**Work item:** For the material below, output exactly the span from the line with "Click the Share icon" to the line with "Where should I", including both, and nothing besides.

**Supplied information:**
↓↓↓

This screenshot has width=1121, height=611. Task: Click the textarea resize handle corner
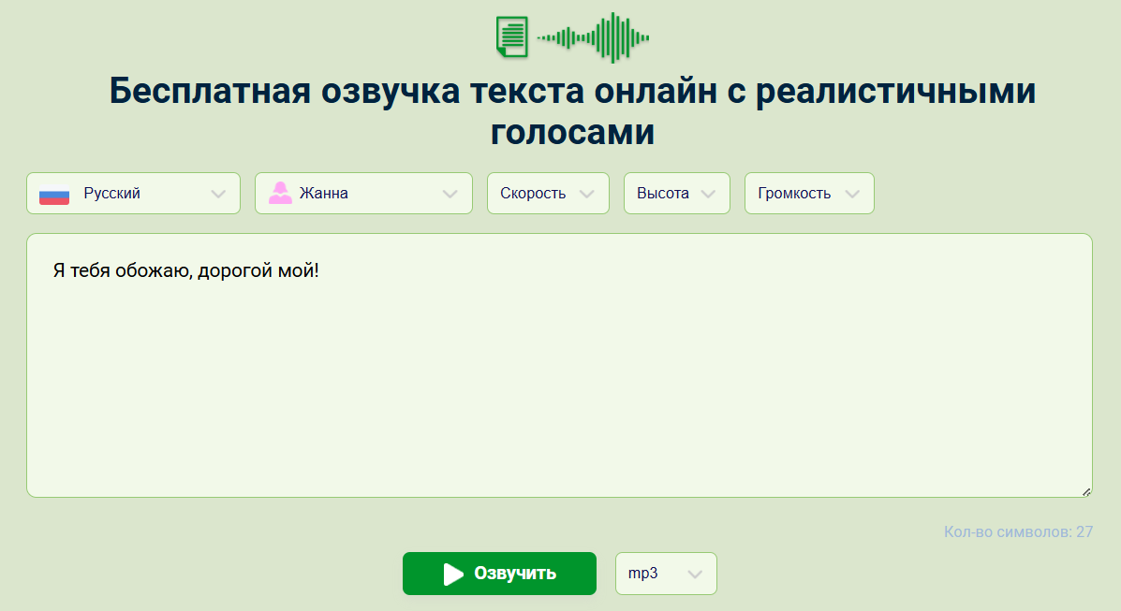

↑↑↑
↓↓↓

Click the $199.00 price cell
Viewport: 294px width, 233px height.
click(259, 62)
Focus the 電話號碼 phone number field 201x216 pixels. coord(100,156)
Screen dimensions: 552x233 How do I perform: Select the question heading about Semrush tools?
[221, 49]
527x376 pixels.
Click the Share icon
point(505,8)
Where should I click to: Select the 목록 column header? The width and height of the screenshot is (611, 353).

↑↑↑

**Problem solution:**
Click the Share icon
point(505,8)
Where should I click to: Select the 목록 column header? The width and height of the screenshot is (611, 353).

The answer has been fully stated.